With such theaters earning good money, the look & feel of theaters has been revamped to provide a more elite ambiance. Theater owners even in tier 3 cities have started investing in AC systems and to provide for better amenities for viewers as they are sure of getting first day release and are earning money.
UFO’s digital technologies had thus broken new paths to ensure the reach of cinema all over India. UFO believes in valuing their customers by providing them with integrated solutions & networks which enhance the whole experience of watching movies in theaters.

Digital Cinema In India

India too has been a part of Digital Cinema revolution for some time now. The first and foremost requirement for digital cinema is to have theatres which can play back the movies in digital format. Replacing those old Analogue projectors with a digital projector is a herculean task. However, theatres are shifting fast to digital screening and majority of movies made in India are now released both in Digital as well as celluloid form.

The Growth of Digital Cinema In India

Do you know, today in India, for every 100 celluloid prints released for a Bollywood Film, 180 digital prints are released? It would be wrong to say that this digital movement will slowly take over celluloid prints because this change is happening fast and before you know it, I will be calling celluloid cinema “primitive”.

Let’s look at digital cinema and its benefits from the distributor’s perspective.

Distributors’ perspective

1. Saving on Print & Distribution Costs: Celluloid prints are expensive as each print costs around Rs 60,000. With the new digital cinema technology, this print cost is reduced to a fraction of the original cost. Also, digital movies are basically big computer files which can be written on a Hard disk or transmitted via satellite which leads to virtually no shipping costs.

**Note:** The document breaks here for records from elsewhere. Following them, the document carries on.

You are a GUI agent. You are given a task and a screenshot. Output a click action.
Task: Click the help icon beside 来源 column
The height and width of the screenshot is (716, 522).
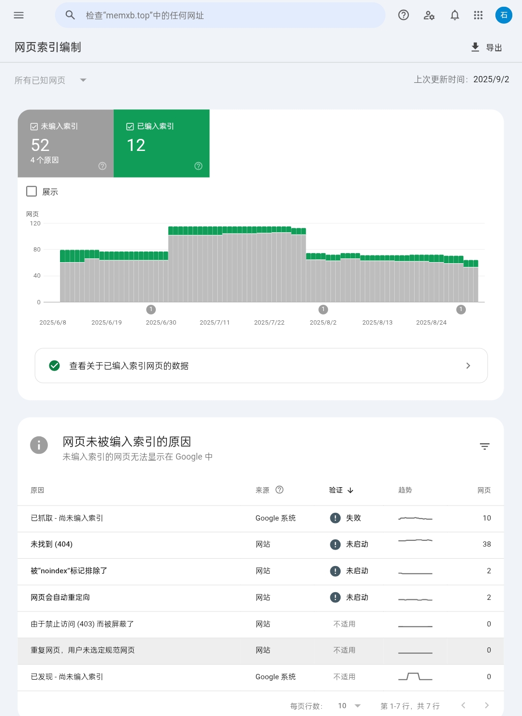[280, 490]
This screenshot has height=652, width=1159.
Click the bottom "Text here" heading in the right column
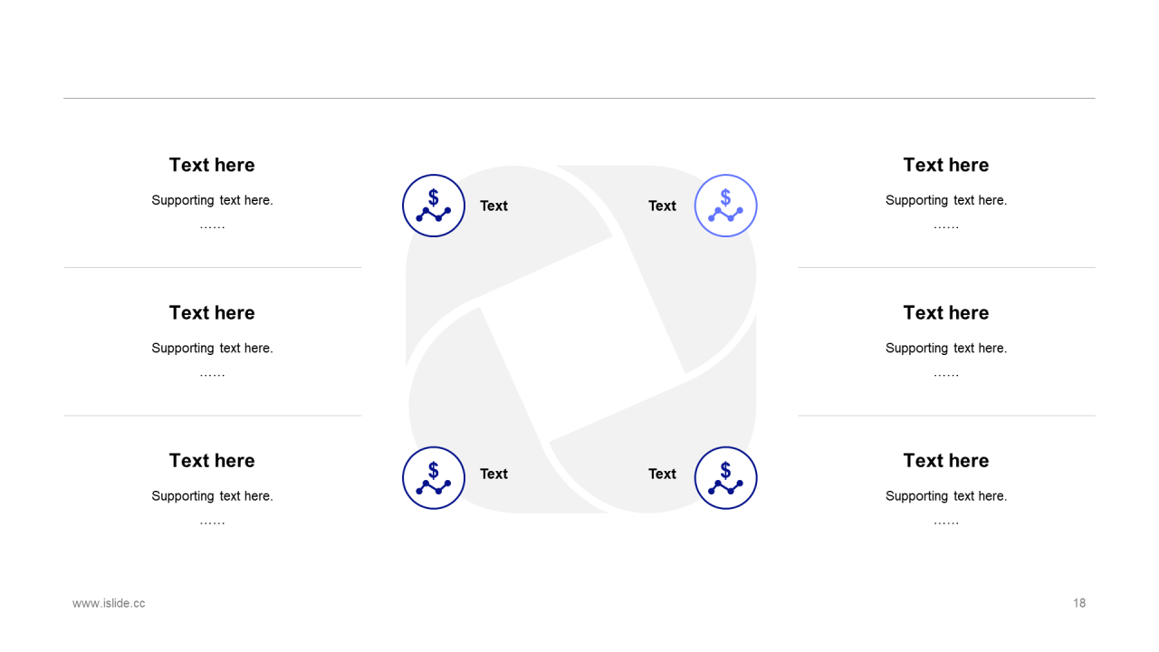pyautogui.click(x=946, y=460)
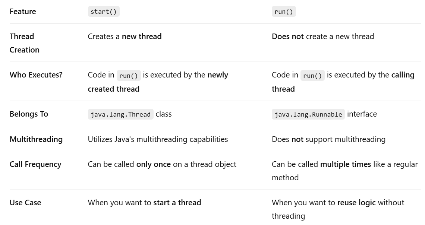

2.Wide Spread Release: Releasing a movie in the urban theatres as well as making sure it reaches the most remote areas at the same time was a complicated task. With limited number of prints in hand, distributors had to be selective about which theatres would attain them first. It however resulted in reaching the urban or metropolitan theatres first for obvious reason. Digital cinema made transferring movies is an easier task as compared to earlier days where movie reels were made to be circulated across several theatres. This distribution system can easily showcase movies in theaters all over the country on the same day.

3. Long Print Life: Celluloid print is subject to wear and tear. As time elapses, the quality of shows using the same print deteriorates. Subsequently, if the same print is sent to rural areas for the premier show of the same movie, customers in rural areas were deprived of watching movies in high quality. On the other hand, digital cinema ensures high quality regardless of the number of shows using the same print.

4. Curb on Piracy: One of the major drawbacks with celluloid print has been piracy. Due to delayed releases in most of the regions, camera prints of the movie would be available in such areas before the official release. Digital technology has enabled global releases and thereby decreased piracy. Also, digital cinemas stored and distributed are highly encrypted which again minimizes piracy concerns.

Given the above points, it is quite evident that digital cinema not only makes the life of a distributor easy but also adds to the profitability factor for the business of cinema from his perspective. Digital Cinema has helped to overcome a distributor’s major woe of timely reach & has thus enabled them to take advantage of newer opportunities.